Thanks for the comments. Martin Kippenberger did a series where he photographed paintings, destroyed them, and then exhibited the photos, nicely printed and framed, next to bins filled with the cut-up paintings. When you looked at the drippy, brushy images in the photos (Sigmar Polke-ish layering of previous Kippenberger motifs), you suspected, somehow, that they weren't good paintings, but because you couldn't independently verify it, you scrutinized them more closely than you probably ever would the real thing. As a result, the photo became as charged--as eventful--as an actual lush, drippy surface. In the case of my mock-Kandinsky, the jpeg makes the image seem painterly, whereas the piece itself, in person, also looks like a reproduction of a painting but is "drier," more like a college dorm poster. I think the jpeg may actually be better, in that the painting it invokes is more fluid and mysterious than the painting the original invokes. In any case, here's an Ebay-like close-up of the original, made by placing the piece directly on the flatbed scanner.

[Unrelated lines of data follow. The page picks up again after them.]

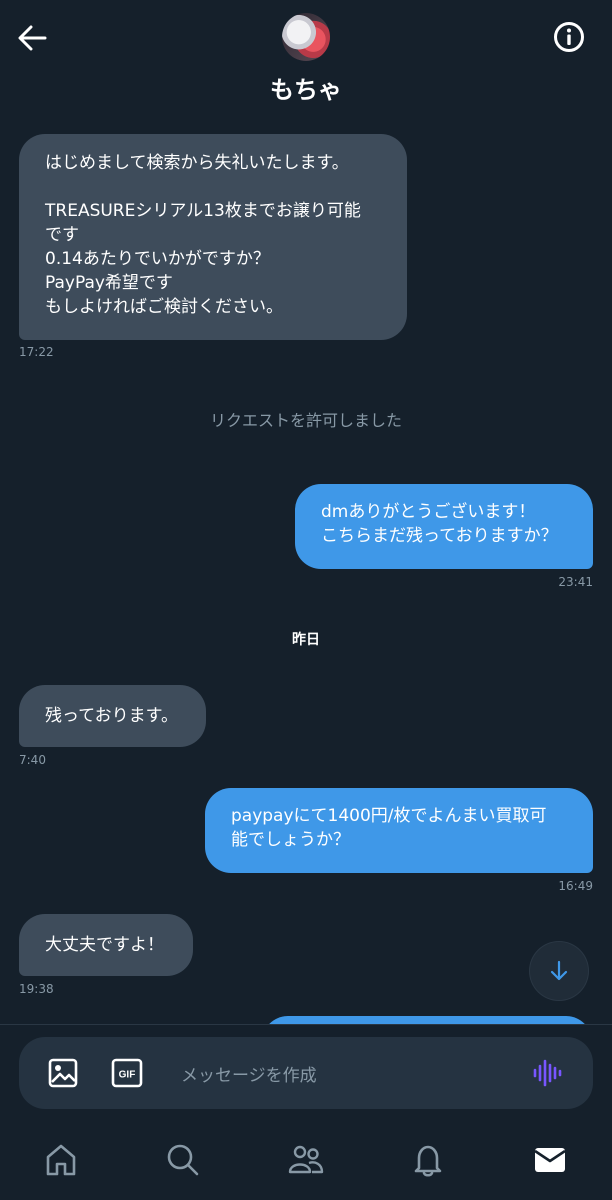 The image size is (612, 1200). I want to click on arrow-down-icon, so click(559, 970).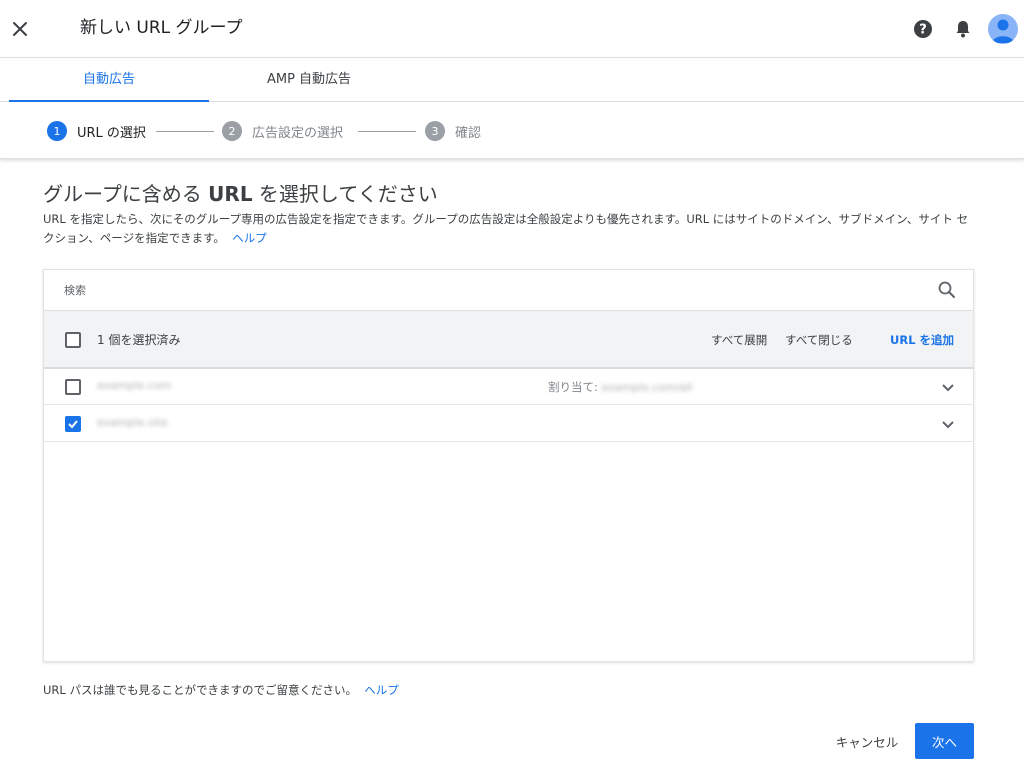 The height and width of the screenshot is (773, 1024). Describe the element at coordinates (232, 131) in the screenshot. I see `step-number: 2` at that location.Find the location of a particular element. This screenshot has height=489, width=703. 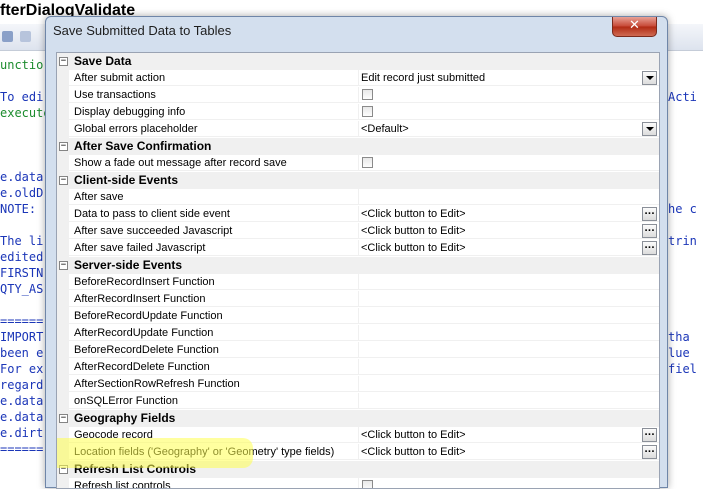

category-save-data: − Save Data is located at coordinates (358, 62).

- tom moody 7-11-2001 5:58 am


Interesting difference between the direct scan and the one from the poloroid.
My comment on photographic reproduction does not include Richard Prince, Sherry Levine etc. Situations where the reproduction is part of the work.
- steve 7-11-2001 6:39 pm


Actually, I prefer a wood engraving of a Sherry Levine to the "original" any day.


- alex 7-11-2001 8:34 pm


These look great. Really interesting how they have evolved from the earlier work. As RK stated when I showed them "a touch of the suprematist" when viewing the last molecule one. Looking forward to seeing more.